====== DATA FOR ANALYSIS
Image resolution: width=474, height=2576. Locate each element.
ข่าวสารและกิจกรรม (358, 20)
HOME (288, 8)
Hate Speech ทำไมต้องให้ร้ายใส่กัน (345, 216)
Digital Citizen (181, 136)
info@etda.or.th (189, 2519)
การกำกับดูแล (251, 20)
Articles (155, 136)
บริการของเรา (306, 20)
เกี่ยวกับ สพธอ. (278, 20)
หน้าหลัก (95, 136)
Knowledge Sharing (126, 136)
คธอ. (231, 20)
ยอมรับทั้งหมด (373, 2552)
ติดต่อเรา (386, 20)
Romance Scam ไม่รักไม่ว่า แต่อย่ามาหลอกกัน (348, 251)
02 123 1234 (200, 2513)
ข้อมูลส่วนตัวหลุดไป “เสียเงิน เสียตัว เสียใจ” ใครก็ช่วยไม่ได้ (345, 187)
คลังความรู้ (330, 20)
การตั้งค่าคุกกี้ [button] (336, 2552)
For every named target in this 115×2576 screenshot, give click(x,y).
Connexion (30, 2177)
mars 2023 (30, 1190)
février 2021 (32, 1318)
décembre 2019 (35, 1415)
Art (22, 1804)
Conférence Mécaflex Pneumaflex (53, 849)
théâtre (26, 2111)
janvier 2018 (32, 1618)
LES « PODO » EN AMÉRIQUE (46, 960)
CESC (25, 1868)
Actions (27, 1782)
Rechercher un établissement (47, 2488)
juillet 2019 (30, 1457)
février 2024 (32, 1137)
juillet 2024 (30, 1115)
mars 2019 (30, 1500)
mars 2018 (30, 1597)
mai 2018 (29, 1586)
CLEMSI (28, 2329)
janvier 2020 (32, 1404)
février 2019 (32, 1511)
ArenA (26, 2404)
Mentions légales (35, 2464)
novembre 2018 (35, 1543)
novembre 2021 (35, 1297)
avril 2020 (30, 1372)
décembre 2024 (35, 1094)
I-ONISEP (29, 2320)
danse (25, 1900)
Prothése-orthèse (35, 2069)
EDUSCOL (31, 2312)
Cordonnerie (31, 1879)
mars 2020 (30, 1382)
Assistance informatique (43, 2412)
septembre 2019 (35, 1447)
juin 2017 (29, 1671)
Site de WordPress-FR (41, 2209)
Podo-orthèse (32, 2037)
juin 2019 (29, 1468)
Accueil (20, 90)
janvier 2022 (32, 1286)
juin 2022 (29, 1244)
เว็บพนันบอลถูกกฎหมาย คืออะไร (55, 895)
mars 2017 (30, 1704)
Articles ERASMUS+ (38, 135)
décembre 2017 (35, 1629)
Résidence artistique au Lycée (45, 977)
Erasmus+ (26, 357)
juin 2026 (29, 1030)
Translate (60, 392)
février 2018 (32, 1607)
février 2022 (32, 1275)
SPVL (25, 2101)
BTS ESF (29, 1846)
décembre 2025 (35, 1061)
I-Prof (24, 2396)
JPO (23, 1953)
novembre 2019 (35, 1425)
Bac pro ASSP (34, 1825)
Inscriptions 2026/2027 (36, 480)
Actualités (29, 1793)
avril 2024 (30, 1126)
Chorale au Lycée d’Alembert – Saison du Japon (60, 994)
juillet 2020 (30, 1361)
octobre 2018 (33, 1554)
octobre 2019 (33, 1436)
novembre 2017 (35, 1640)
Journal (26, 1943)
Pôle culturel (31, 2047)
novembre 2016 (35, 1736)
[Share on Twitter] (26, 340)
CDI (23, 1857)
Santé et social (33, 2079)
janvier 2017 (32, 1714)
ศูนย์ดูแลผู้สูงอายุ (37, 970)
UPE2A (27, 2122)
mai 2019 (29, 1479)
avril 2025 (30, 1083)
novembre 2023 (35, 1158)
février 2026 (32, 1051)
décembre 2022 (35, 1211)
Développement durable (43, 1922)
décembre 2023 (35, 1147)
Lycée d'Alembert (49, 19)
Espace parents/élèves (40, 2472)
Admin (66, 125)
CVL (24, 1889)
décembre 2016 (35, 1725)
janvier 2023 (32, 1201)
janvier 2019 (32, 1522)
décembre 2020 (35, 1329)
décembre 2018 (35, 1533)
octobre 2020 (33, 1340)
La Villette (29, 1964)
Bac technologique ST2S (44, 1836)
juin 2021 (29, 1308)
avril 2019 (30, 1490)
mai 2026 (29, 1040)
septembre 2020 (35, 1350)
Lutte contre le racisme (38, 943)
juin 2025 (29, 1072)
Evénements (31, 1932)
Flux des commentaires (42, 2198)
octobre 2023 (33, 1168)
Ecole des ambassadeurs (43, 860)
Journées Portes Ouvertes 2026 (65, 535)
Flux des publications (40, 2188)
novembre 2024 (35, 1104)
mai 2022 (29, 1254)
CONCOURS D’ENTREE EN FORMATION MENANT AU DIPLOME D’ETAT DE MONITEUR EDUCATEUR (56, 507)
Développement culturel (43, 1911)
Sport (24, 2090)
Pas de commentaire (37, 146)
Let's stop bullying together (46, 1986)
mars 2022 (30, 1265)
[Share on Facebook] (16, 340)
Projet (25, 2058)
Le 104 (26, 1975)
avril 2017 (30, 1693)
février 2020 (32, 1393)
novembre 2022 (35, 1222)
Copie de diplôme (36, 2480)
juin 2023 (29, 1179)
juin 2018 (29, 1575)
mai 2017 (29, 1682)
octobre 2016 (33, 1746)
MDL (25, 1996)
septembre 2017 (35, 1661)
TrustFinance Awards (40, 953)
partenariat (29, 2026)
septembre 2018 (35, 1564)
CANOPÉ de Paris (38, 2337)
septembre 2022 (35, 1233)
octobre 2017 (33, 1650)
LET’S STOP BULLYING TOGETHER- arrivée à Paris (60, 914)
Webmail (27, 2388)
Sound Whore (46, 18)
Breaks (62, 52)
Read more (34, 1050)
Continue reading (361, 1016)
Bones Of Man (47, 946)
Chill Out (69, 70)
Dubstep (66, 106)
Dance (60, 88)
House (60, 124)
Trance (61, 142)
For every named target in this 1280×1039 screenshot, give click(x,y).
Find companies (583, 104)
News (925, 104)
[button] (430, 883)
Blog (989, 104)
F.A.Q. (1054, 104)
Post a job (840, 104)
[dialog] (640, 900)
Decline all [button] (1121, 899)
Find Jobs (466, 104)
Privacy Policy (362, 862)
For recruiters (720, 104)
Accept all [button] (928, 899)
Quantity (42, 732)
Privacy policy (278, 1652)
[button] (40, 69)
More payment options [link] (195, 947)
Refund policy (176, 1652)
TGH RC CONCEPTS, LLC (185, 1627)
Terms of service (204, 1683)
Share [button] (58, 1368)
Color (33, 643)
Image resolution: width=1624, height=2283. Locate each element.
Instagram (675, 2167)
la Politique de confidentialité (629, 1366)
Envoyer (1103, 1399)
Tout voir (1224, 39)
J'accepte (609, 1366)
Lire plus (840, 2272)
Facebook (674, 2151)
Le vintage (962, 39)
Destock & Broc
============
**THE PROBLEM**:
Return the number of lines in the records holding the string "décembre", without any other words.

**EXERCISE SOLUTION**:
9